Алексей Федорчук - Пикты и их эль
С соавторством Стивенсона связано ещё несколько историй. Так, ряд его романов при жизни издавался за двумя подписями. Иногда второй было имя Фанни Стивенсон, его жены, иногда – его пасынка Ллойда Осборна, сына Фанни. После смерти писателя они сняли свои имена с титулльных страниц – с тех пор и «Остров сокровищ», и «Потерпевшие кораблекрушение», и ряд других произведений традиционно издаются только под именем Роберта Луиса Стивенсона. Исключение – «Жизни на Самоа», которая за его именем вместе с именем Фанни – вероятно, в этом случае соавторство было реальным.
Фанни и Ллойд позднее объяснили причины и своего соавторства, и отказа от него. Стивенсон всю жизнь тяжело болел. Он не трясся над своими насморками, жил активной жизнью, объездил нашу планету от от Калифорнии до Полинезии. А объём написанного им поражает воображение: советские собрания сочинений Стивенсона включают лиль малую часть его наследия как литератора и как журналиста. Нет, он не боролся за жизнь, и тем более не цеплялся за неё, как можно прочитать в некоторых его биографиях: он дрался со смертью. Оборотной стороной чего была готовность к ней в любой момент. Как и готовность к тому, что его «производственные» дела окажутся неурегулированными.

◆ ВЫПОЛНИТЕ ЗАДАНИЯ ◆
1 > Под каким именем, согласно фрагменту о Стивенсоне, традиционно издаются «Остров сокровищ» и «Потерпевшие кораблекрушение»?
2 > Перепишите дословно часть фрагмента о Стивенсоне, начиная со слов «Фанни и Ллойд» и заканчивая словами «дела окажутся неурегулированными.».

◆ ПРЕДОСТАВЛЕННЫЕ МАТЕРИАЛЫ ◆
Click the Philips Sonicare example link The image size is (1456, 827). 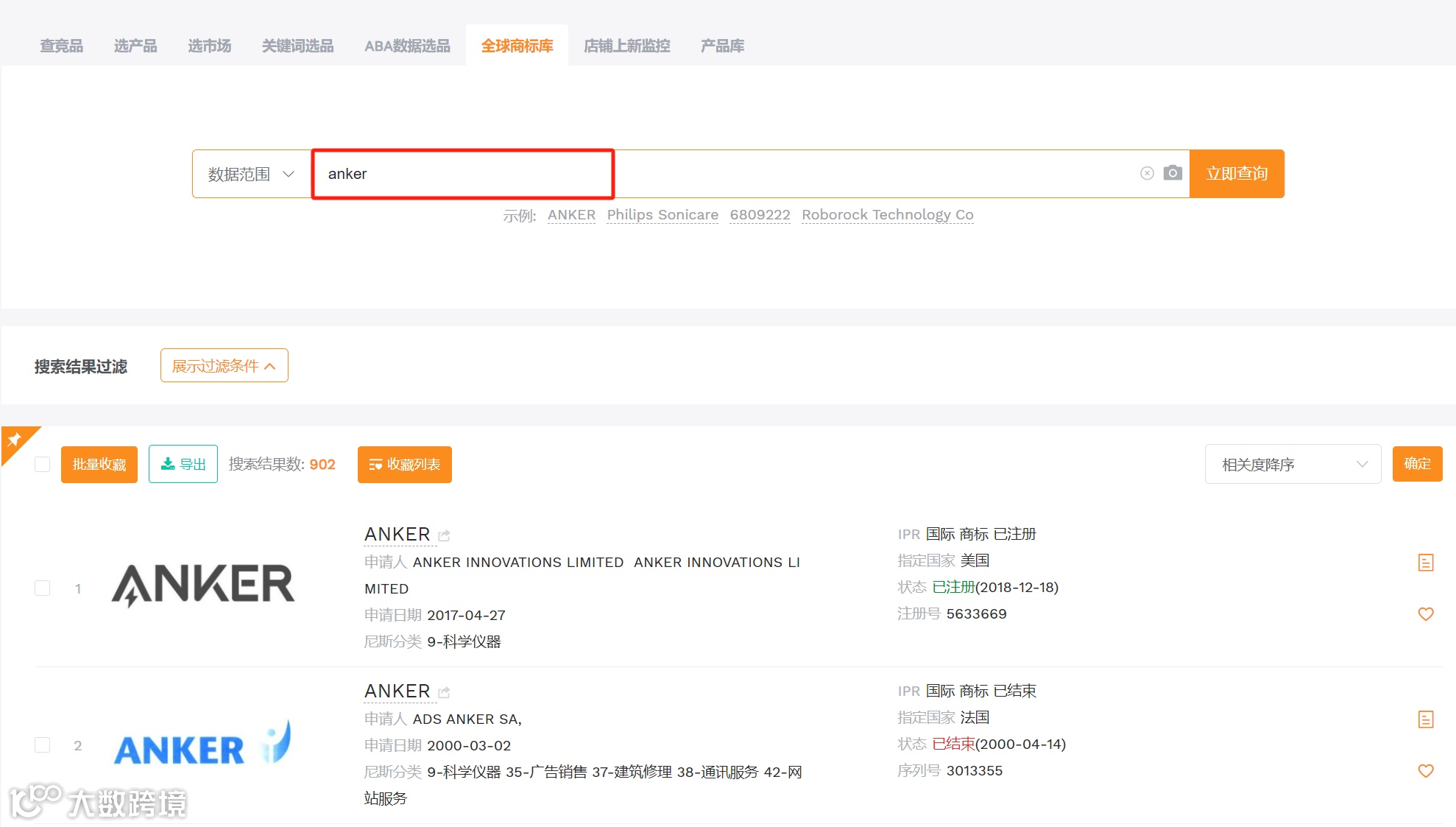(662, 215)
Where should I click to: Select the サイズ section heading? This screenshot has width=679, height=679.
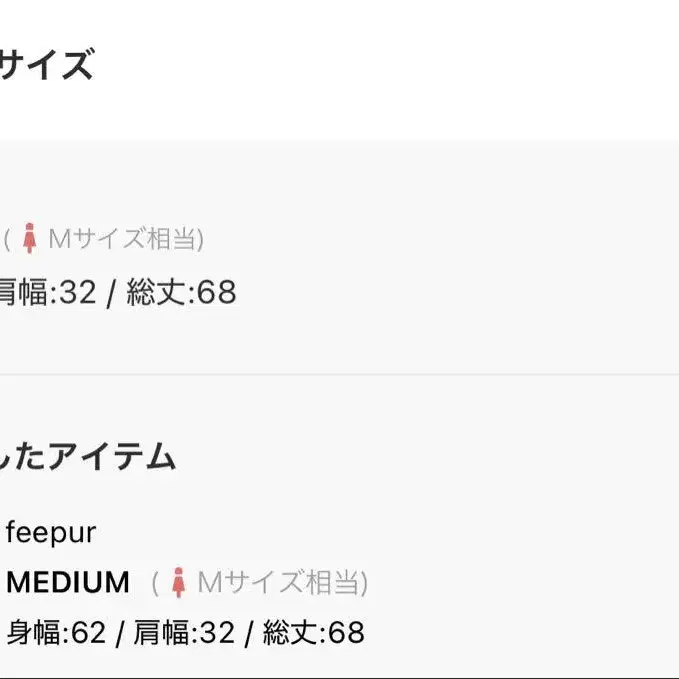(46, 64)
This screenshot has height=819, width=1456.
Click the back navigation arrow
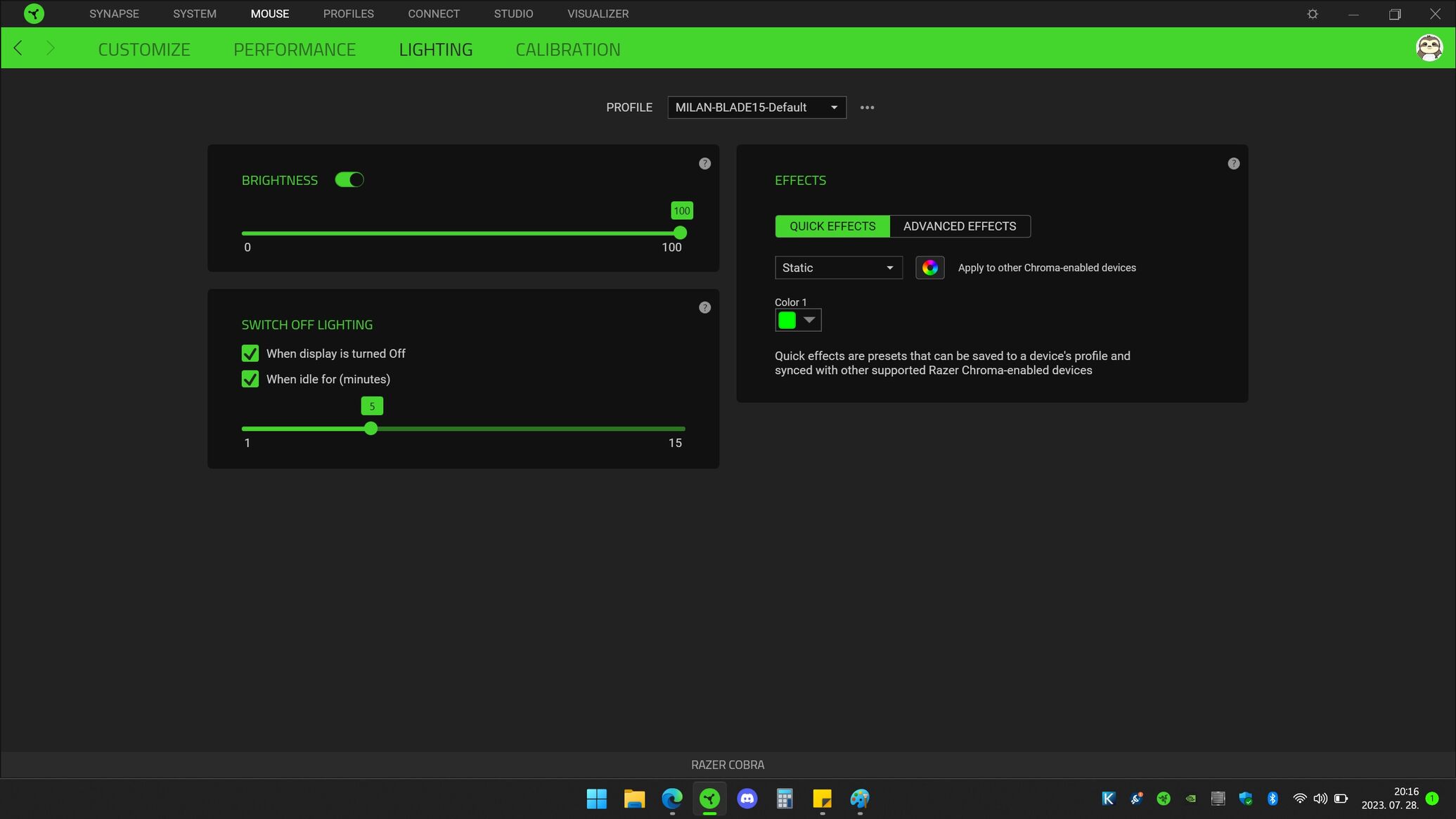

◆ РЕШЕНИЯ ЗАДАНИЙ ◆
1 > Только под именем Роберта Луиса Стивенсона.

2 >
Фанни и Ллойд позднее объяснили причины и своего соавторства, и отказа от него. Стивенсон всю жизнь тяжело болел. Он не трясся над своими насморками, жил активной жизнью, объездил нашу планету от от Калифорнии до Полинезии. А объём написанного им поражает воображение: советские собрания сочинений Стивенсона включают лиль малую часть его наследия как литератора и как журналиста. Нет, он не боролся за жизнь, и тем более не цеплялся за неё, как можно прочитать в некоторых его биографиях: он дрался со смертью. Оборотной стороной чего была готовность к ней в любой момент. Как и готовность к тому, что его «производственные» дела окажутся неурегулированными.